Lets see declaration of a new data type used to deal with reverse list in Haskell:

import Data.Monoid 
data RevList a = Nil | RCons (RevList a) a deriving (Eq, Show)

instance Monoid a => Monoid (RevList a) where
    mempty = Nil

instance Semigroup a => Monoid (RevList a) where
    Nil <> RCons (RevList a) a = RCons (RevList a) a
    RCons (RevList a) a <> RNil = RCons (RevList a) a
    Nil <> Nil = Nil

The problem I'm troubled with is a compilation failure which description looks as follows:

 `<>' is not a (visible) method of class `Monoid'

First I've tried to create a Monoid instance without any declaration of a Semigroup instance, but it caused another failure managed after reading this question. So, what's wrong with '<>' in the current stuff? Be sure, I'm aware of missing Monoid function like mappend or mconcat to be added to Monoid instance code as compulsory ones.

2
haskellmonoidssemigroup

2 Answers

5
votes

The instance defining <> should be for Semigroup (RevList a), not for Monoid (RevList a), because <> is a Semigroup method.

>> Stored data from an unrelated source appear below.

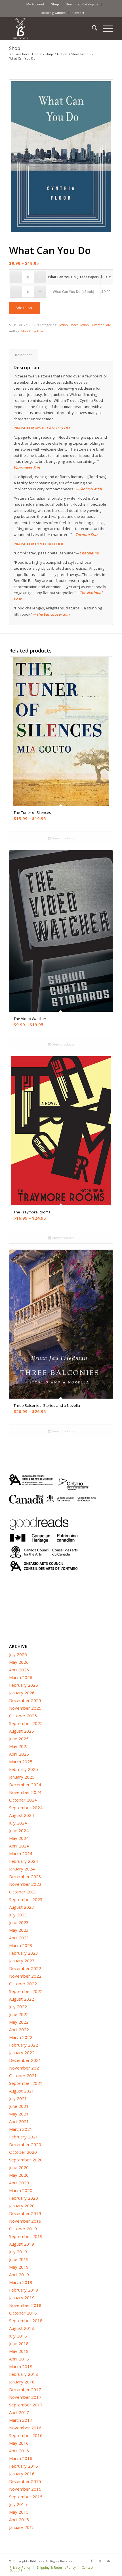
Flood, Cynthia (32, 331)
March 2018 (20, 2366)
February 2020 (23, 2198)
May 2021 (19, 2114)
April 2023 (19, 1938)
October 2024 (23, 1800)
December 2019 (25, 2213)
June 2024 (19, 1830)
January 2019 (22, 2297)
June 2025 (19, 1738)
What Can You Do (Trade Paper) (73, 277)
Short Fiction (79, 325)
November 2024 (25, 1792)
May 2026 (19, 1662)
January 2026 (22, 1692)
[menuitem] (35, 4)
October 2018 (23, 2313)
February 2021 (23, 2137)
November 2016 (25, 2428)
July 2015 (18, 2504)
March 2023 (20, 1945)
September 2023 (26, 1899)
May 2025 (19, 1746)
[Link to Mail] (108, 2561)
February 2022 (23, 2045)
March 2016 (20, 2458)
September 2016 (26, 2435)
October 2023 (23, 1892)
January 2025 (22, 1777)
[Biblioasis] (50, 28)
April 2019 (19, 2274)
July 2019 (18, 2251)
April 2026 (19, 1670)
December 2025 (25, 1700)
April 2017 (19, 2412)
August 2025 (21, 1731)
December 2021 (25, 2060)
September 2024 (26, 1807)
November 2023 (25, 1884)
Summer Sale (101, 325)
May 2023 (19, 1930)
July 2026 (18, 1654)
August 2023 (21, 1907)
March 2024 (20, 1853)
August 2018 (21, 2328)
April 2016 (19, 2450)
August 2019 (21, 2244)
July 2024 (18, 1823)
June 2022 (19, 2014)
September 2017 (26, 2405)
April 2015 (19, 2519)
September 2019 (26, 2236)
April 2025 (19, 1754)
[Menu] (105, 28)
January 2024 (22, 1869)
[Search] (91, 28)
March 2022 (20, 2037)
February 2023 (23, 1953)
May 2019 (19, 2267)
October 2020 (23, 2152)
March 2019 (20, 2282)
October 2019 (23, 2228)
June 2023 (19, 1922)
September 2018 (26, 2320)
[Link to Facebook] (91, 2561)
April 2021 (19, 2121)
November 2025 (25, 1708)
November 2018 (25, 2305)
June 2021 (19, 2106)
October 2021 (23, 2075)
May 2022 (19, 2022)
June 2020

I'm aware of missing Monoid function like mappend or mconcat to be added to Monoid instance code as compulsory ones

They aren't actually compulsory, you can tell this from

Minimal complete definition

mempty

in http://hackage.haskell.org/package/base-4.12.0.0/docs/Data-Monoid.html.

You also aren't actually using the constraints in your instances (the part before =>); e.g. you aren't calling mempty :: a in your implementation of mempty :: RevList a. So they can be removed and you end up with

instance Monoid (RevList a) where
    mempty = RNil

instance Semigroup (RevList a) where
    RNil <> RCons (RevList a) a = RCons (RevList a) a
    RCons (RevList a) a <> RNil = RCons (RevList a) a
    RNil <> RNil = RNil
1
votes
instance Semigroup [a] where
   (<>)  =  (++)

saves us having to define

append (x:xs) ys  =  x : append xs ys     -- x is the first
append    []  ys  =                ys

Treating the same regular list data type (x:xs) as the representation of the reversed list with x at its end, we'd have to define:

apprev xs (y:ys)  =  y : apprev xs ys     -- y is the last
apprev xs    []   =             xs

(so that, actually, apprev == flip append! -- i.e. we're basically just looking at the same thing in a mirror.)

A type is defined by its interactions, not representation. There's no need for a completely new data type definition if the old one is exactly isomorphic to the new (can represent it just fine). Just a newtype tag will suffice, to signal the different behavior on appends:

newtype RevList a  =  Rev [a]

instance Semigroup (RevList a) where
   Rev xs <> Rev []      =  Rev xs
   Rev xs <> Rev (y:ys)  =  Rev (y:zs) 
                              where 
                              Rev zs  =  Rev xs <> Rev ys

(a side note: your definition does not handle all possible cases. it also mixes Nil and RNil up.)